EXERCISE OBJECTIVE: With the pictures removed, write out the data below exactly.

■ ■ ■

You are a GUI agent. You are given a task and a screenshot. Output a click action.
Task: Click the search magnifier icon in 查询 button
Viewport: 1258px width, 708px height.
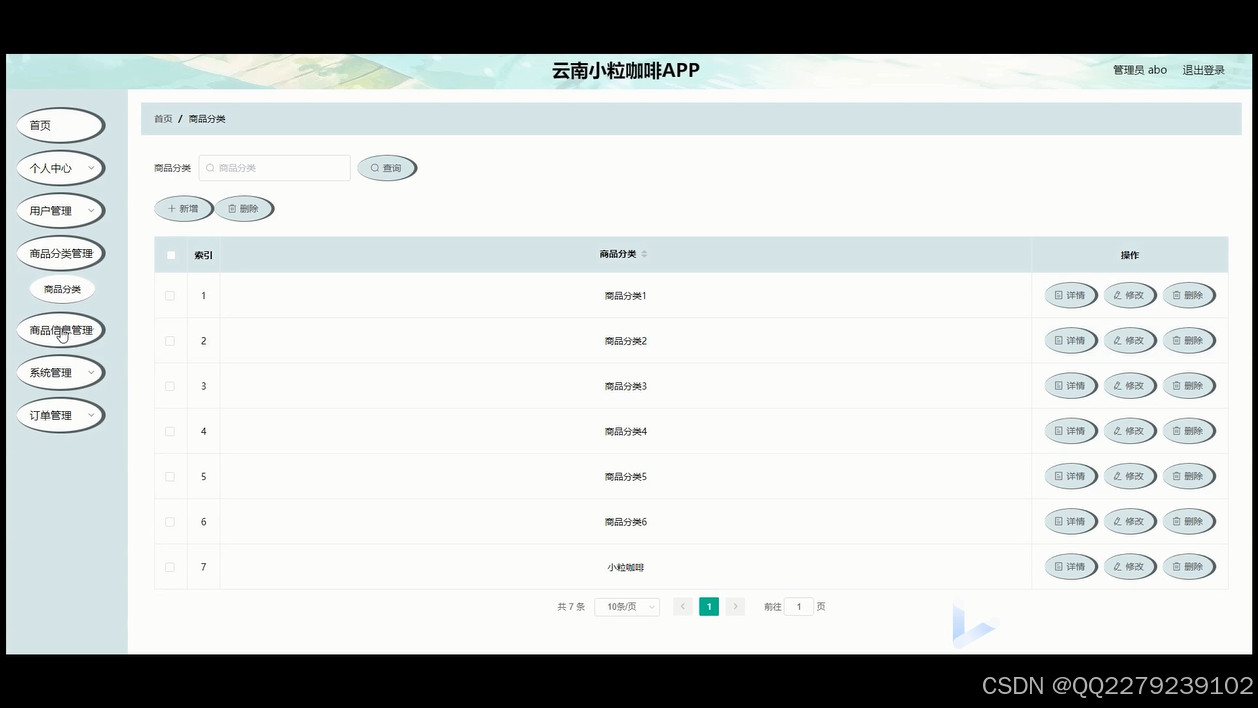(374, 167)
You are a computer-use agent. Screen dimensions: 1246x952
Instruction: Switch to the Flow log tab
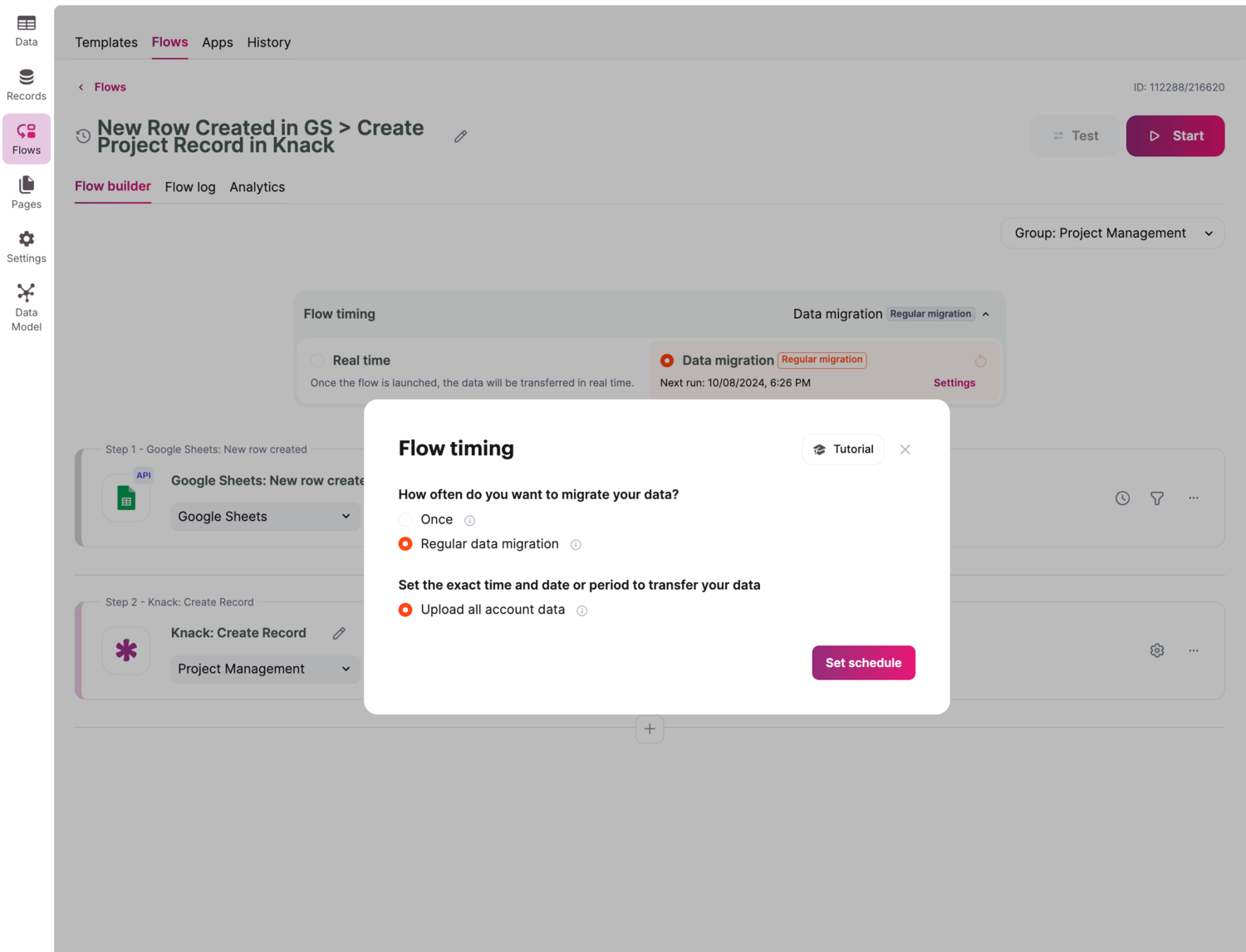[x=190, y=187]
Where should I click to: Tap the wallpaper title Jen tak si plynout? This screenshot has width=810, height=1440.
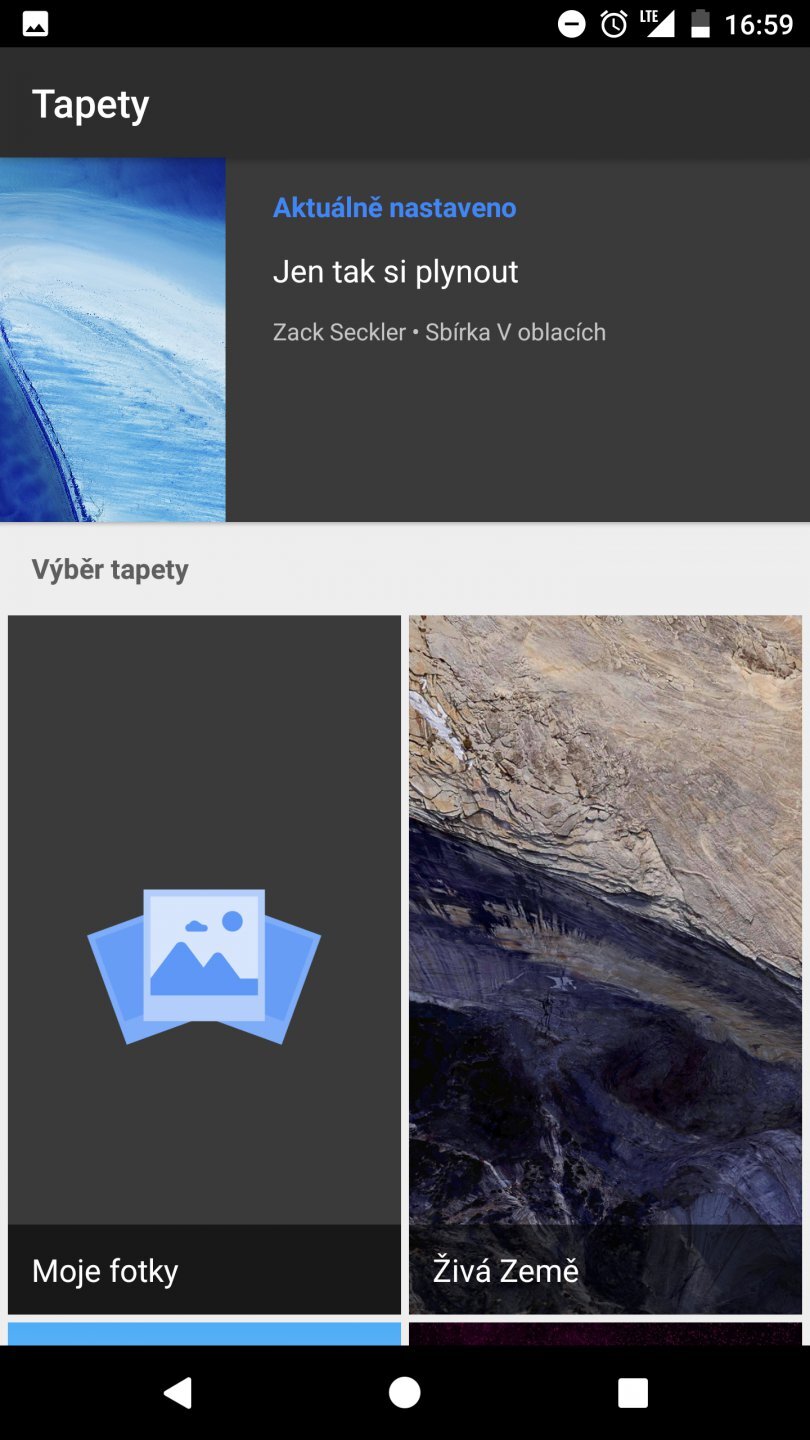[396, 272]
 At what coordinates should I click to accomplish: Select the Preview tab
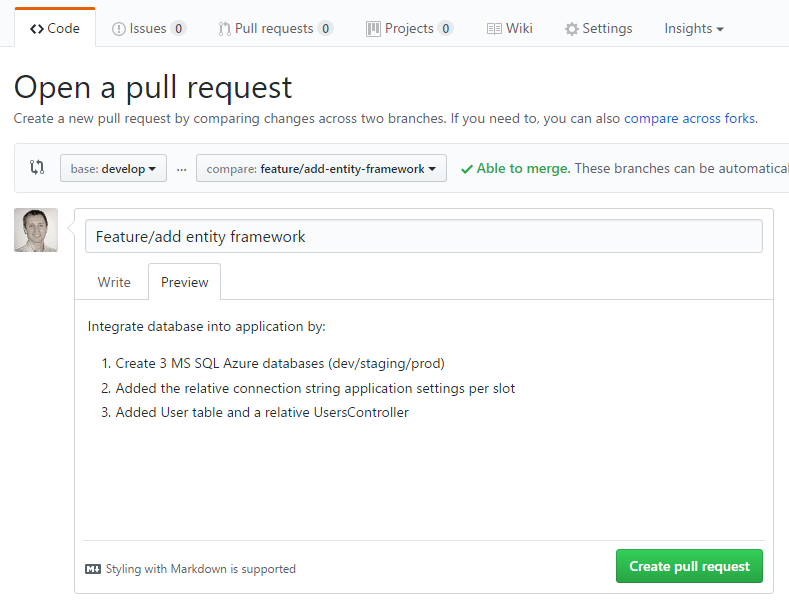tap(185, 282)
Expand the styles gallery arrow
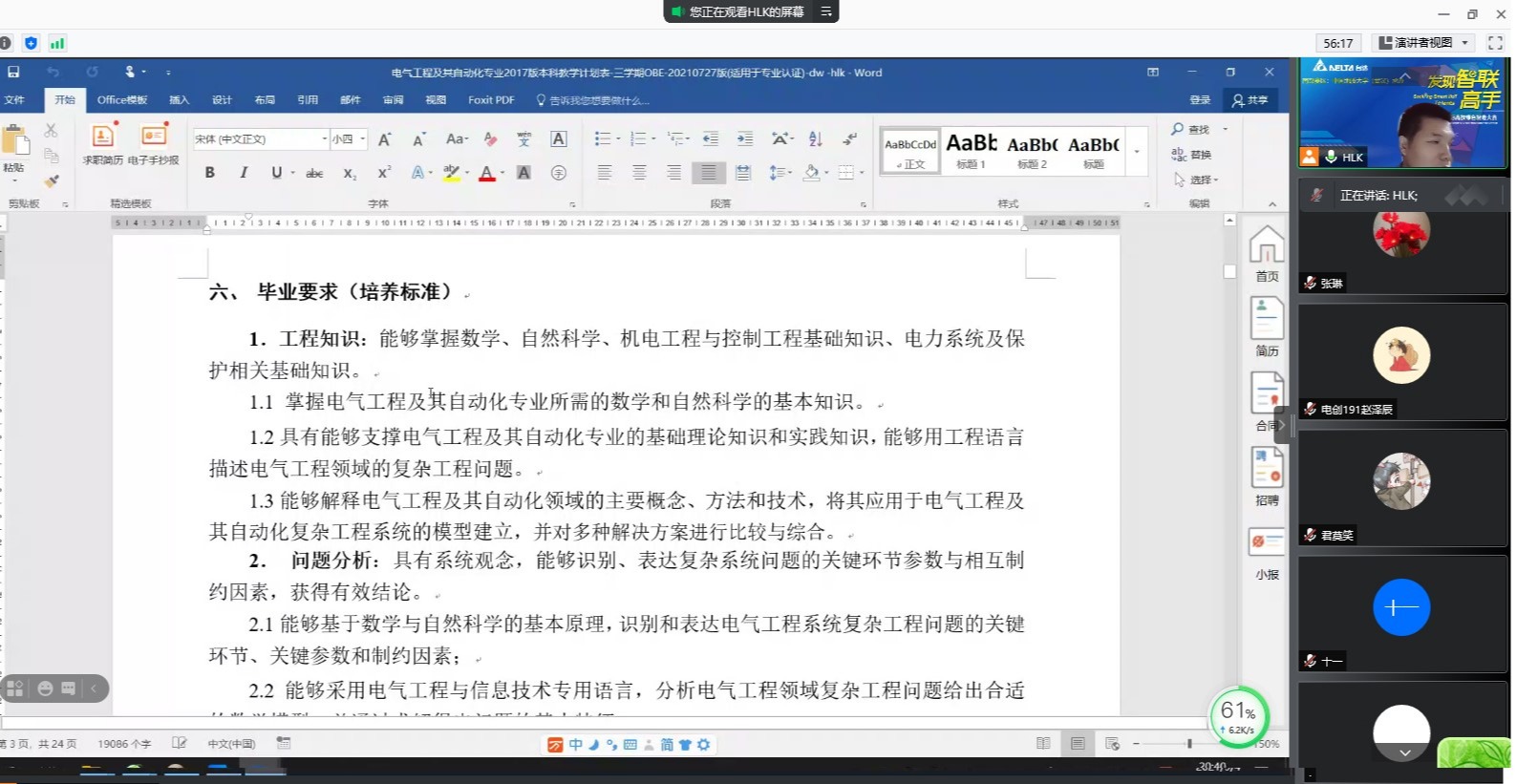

■ ■ ■

RESPONSE:
You are a GUI agent. You are given a task and a screenshot. Output a click action.
Task: Click the search magnifier icon in 查询 button
Viewport: 1258px width, 708px height.
(374, 167)
You are a computer-use agent. Screen dimensions: 1246x952
Instruction: Switch to the Flow log tab
[x=190, y=187]
Where should I click to: Tap the wallpaper title Jen tak si plynout? This screenshot has width=810, height=1440.
[396, 272]
 At what coordinates should I click to accomplish: Select the Preview tab
tap(185, 282)
Expand the styles gallery arrow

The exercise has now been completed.